New Delhi, Dec. 11: The government today agreed to order an inquiry into allegations that retail giant Walmart spent millions of dollars on lobbying to enter Indian markets, but differences over the nature of the probe forced disruptions in both Houses of Parliament.
While the Opposition demanded a time-bound investigation by a joint parliamentary committee (JPC), the government appeared reluctant and was thinking of announcing some sort of a probe tomorrow. The Congress leadership, which met this morning, felt the JPC demand was aimed at keeping the issue alive politically to undermine the government’s recent victory in the FDI vote.
“The government is as much concerned as the House and has no hesitation in having a probe into this,” parliamentary affairs minister Kamal Nath said.
He promised to announce a mechanism for the probe later in the day but the plan got derailed as the Opposition stuck to the JPC demand. The BJP said it was also open to a judicial inquiry.
The issue also reached the Supreme Court, which agreed to take up on January 22 a plea for a directive to the government to produce before it Walmart’s purported disclosure statement in the US Senate.
The retail major reportedly said it spent close to $25 million (about Rs 125 crore) since 2008 on lobbying US lawmakers, including on issues related to “enhanced market access for investment in India”.
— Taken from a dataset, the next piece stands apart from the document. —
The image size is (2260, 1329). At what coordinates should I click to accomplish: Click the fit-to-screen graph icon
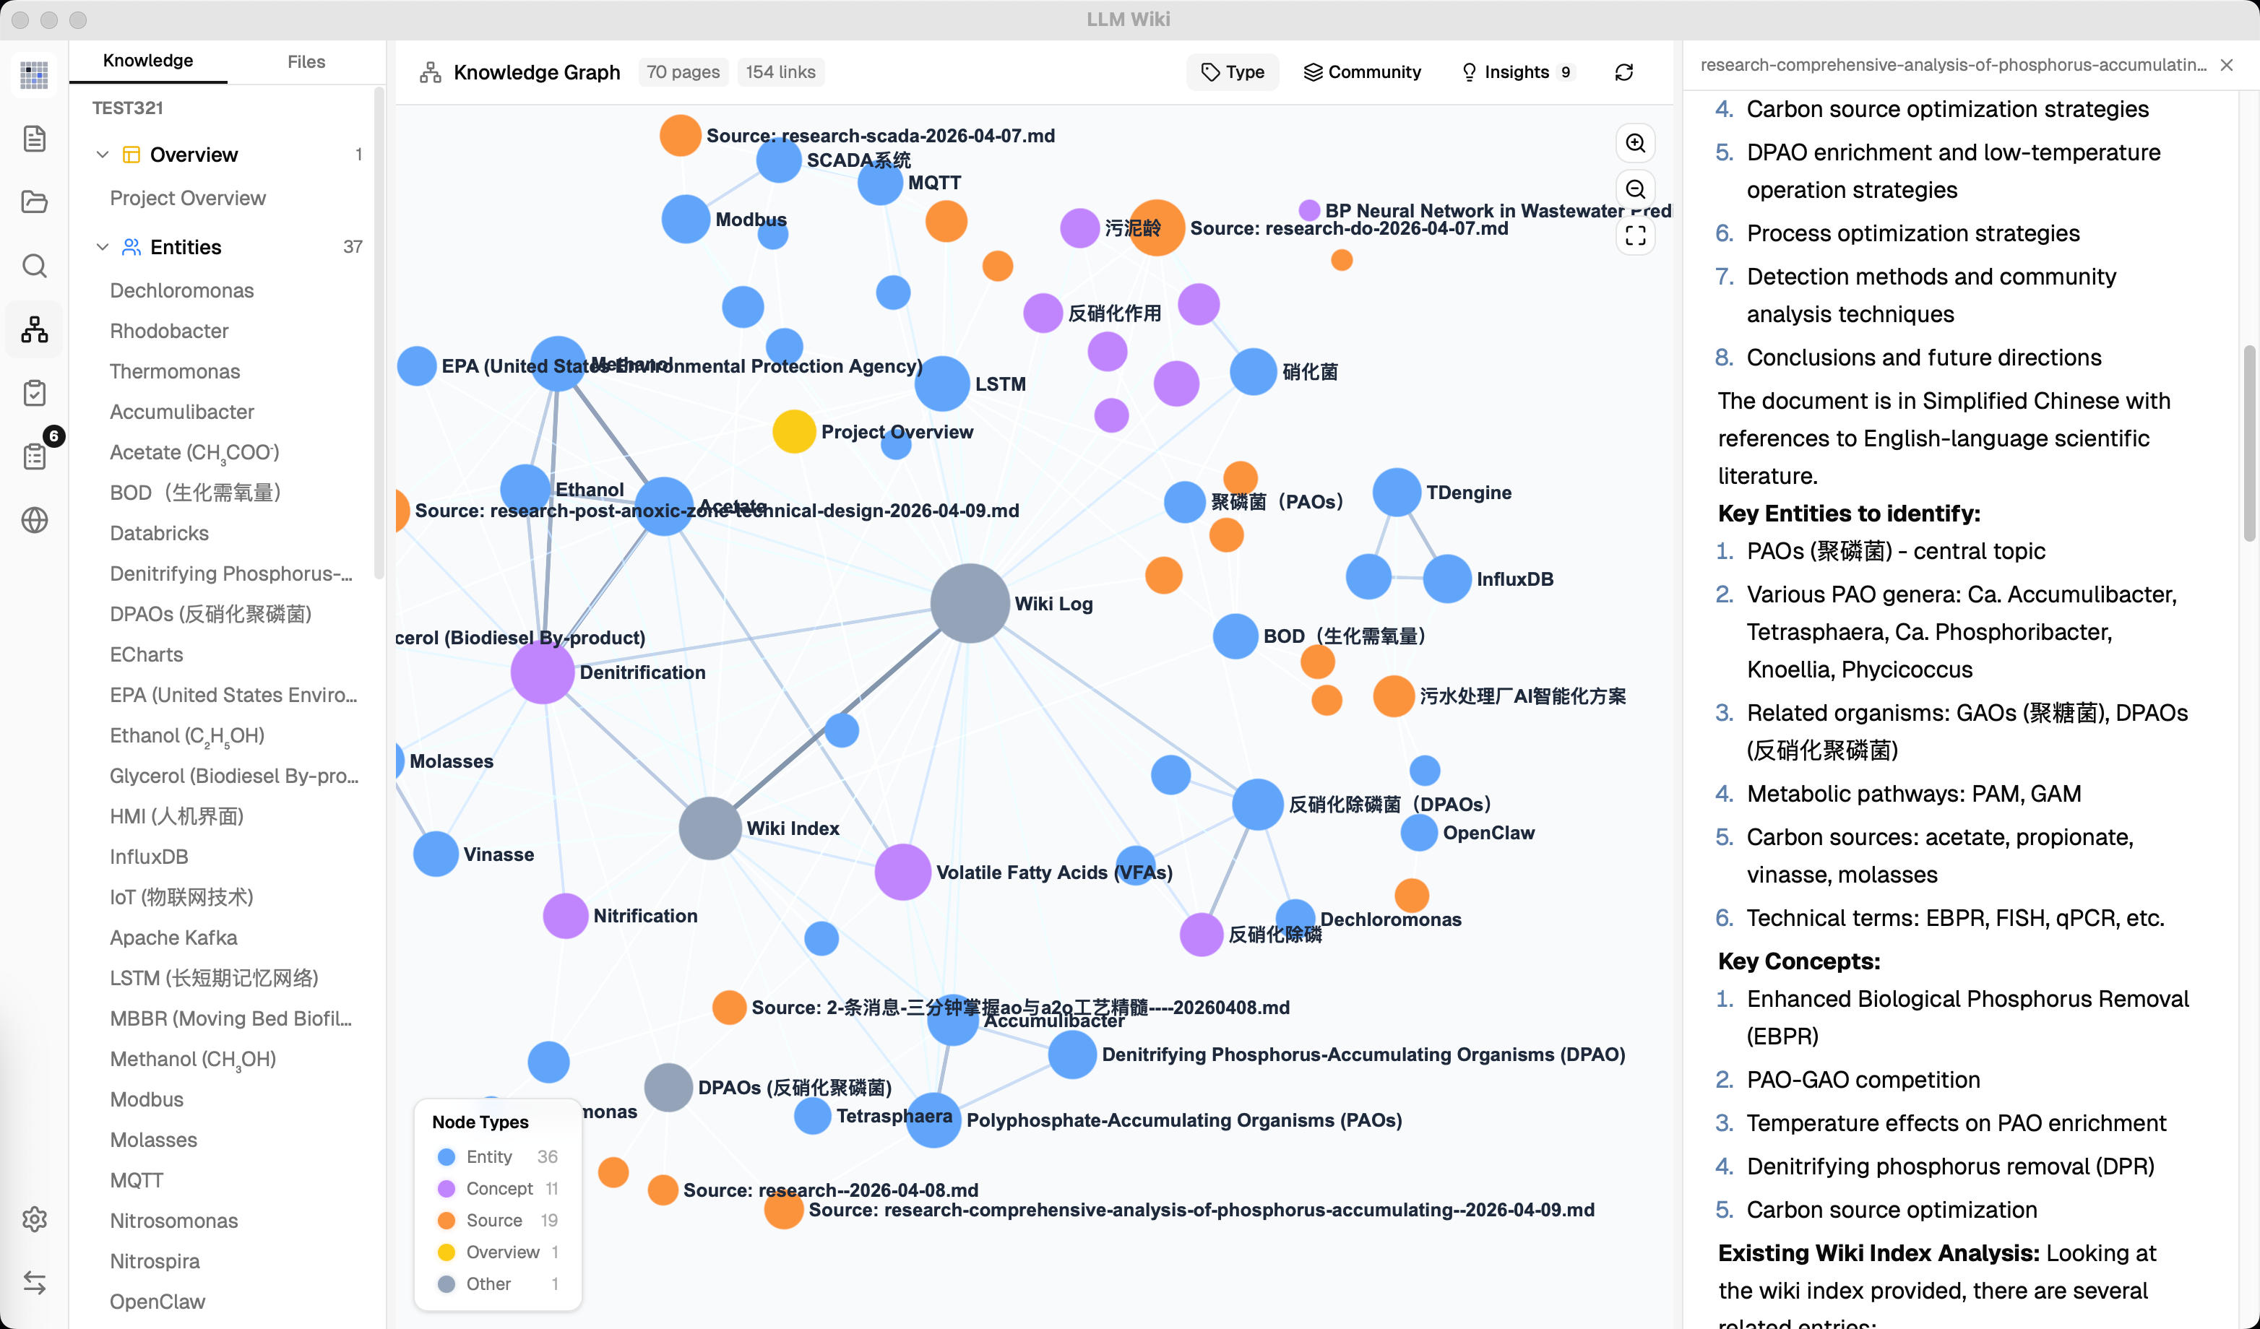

In Parliament, Opposition members accused the government of accepting bribes for allowing foreign retailers, while some even claimed Walmart had manipulated the FDI vote.
Information and broadcasting minister Manish Tewari said the BJP was making allegations without verifying the facts.
“The Opposition believes one part of the Walmart statement but disbelieves the other part,” Congress spokesperson Rashid Alvi told a news conference. “They disclosed the lobbying expenses but also said nothing illegal had been done and no bribe was paid in India.”
Walmart’s India partner, Bharti Walmart, denied allegations that it had spent money in India to gain market access. A statement it issued yesterday said: “These allegations are entirely false. The expenditures are a compilation of expenses associated with staff, association dues, consultants and contributions spent in the US. Our Washington office naturally had discussions with US government officials about a range of trade and investment issues that impact our businesses in the US and worldwide and disclosed this in accordance with the law.”
But Opposition MPs launched into the government. CPI’s Gurudas Dasgupta said: “my heart beats in shame as I am an Indian.”
The Biju Janata Dal’s Tathagata Satpathy said it was a “shame that the people claiming themselves to be governing this country are mired in corruption, (and had) dirtied their hands and soul because of the diktats of some foreign country”.